Eight books challenging the Manufactured Doubt industry
Important scientific findings should always be challenged with the goal of finding flaws and improving our scientific understanding. But there's nothing a scientist hates more than to see good science attacked and the reputations of good scientists smeared in name of protecting corporate profits or ideology. A number of scientists have fought back against the recent unfounded assaults on climate change science by publishing books calling attention to the Manufactured Doubt industry's tactics and goals. Anyone priding themselves on being a open-minded skeptic of human-caused global warming should challenge their skepticism by reading one of these works. I thought so highly of Unscientific America, Merchants of Doubt, and Climate Coverup, that I donated 50 copies of these books to undergraduates at the University of Michigan last year. Here's a short synopsis of eight books published in the past three years defending climate change science against the attacks of the Manufactured Doubt industry:

Merchants of Doubt: How a Handful of Scientists Obscured the Truth on Issues from Tobacco Smoke to Global Warming, by Naomi Oreskes and Erik Conway. If you're going to read one book on the attacks on climate science, this should probably be the one--Dr. Oreskes, a history professor at UC San Diego, was voted climate change communicator of the year in 2011. A review of Merchants of Doubt and a video of her defending her book against skeptics is at climateprogress.org, my favorite website for staying current on the politics of climate change. From the review: "Make the journey with them, and you’ll see renowned scientists abandon science, you’ll see environmentalism equated with communism, and you’ll discover the connection between the Cold War and climate denial. And for the most part, you’ll be entertained along the way."

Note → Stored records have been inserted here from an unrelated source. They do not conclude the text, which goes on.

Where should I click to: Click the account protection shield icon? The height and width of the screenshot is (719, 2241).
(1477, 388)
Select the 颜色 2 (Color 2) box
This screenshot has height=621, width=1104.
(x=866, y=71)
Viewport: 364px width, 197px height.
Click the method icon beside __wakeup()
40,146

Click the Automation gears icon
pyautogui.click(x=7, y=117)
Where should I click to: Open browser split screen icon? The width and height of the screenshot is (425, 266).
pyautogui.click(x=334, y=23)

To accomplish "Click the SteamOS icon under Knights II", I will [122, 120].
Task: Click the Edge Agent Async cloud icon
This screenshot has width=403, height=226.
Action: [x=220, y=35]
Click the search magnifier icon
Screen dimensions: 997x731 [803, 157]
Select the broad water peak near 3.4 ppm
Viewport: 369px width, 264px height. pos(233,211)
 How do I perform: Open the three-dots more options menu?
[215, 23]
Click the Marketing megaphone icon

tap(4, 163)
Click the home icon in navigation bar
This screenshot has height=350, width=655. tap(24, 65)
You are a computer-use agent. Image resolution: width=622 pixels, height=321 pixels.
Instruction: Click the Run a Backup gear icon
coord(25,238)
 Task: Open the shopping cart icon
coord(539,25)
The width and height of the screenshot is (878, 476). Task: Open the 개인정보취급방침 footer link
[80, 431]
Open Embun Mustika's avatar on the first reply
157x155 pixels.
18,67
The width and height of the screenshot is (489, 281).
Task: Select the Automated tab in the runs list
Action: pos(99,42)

Climate Cover-up: The Crusade to Deny Global Warming, by desmogblog.com co-founders James Hoggan and Richard Littlemore. The main author, James Hoggan, owns a Canadian public relations firm, and is intimately familiar with how public relations campaigns work. It's another fascinating and very readable book.

Unscientific America: How Scientific Illiteracy Threatens our Future, by science writer Chris Mooney. He writes a blog focusing on science communication called the intersection. This is a fantastic book, and should be required reading for all college science majors.

Climate Change Denial: Heads in the Sand, by Haydn Washington and John Cook. John Cook writes for one of my favorite climate science blogs, skepticalscience.com, which focuses on debunking false skeptic claims about climate science. The book does a great job debunking all the classic climate change denial arguments.

Doubt is Their Product: How Industry's Assault on Science Threatens Your Health, by George Washington University epidemiologist David Michaels, who now heads the Occupational Health and Safety Administration (OSHA). This meticulously-researched book has just one chapter on climate change, and focuses more on tobacco and hazardous chemicals. About the the tobacco industry's Manufactured Doubt campaigns, Michaels wrote: "the industry understood that the public is in no position to distinguish good science from bad. Create doubt, uncertainty, and confusion. Throw mud at the anti-smoking research under the assumption that some of it is bound to stick. And buy time, lots of it, in the bargain". The title of Michaels' book comes from a 1969 memo from a tobacco company executive: "Doubt is our product since it is the best means of competing with the 'body of fact' that exists in the minds of the general public. It is also the means of establishing a controversy".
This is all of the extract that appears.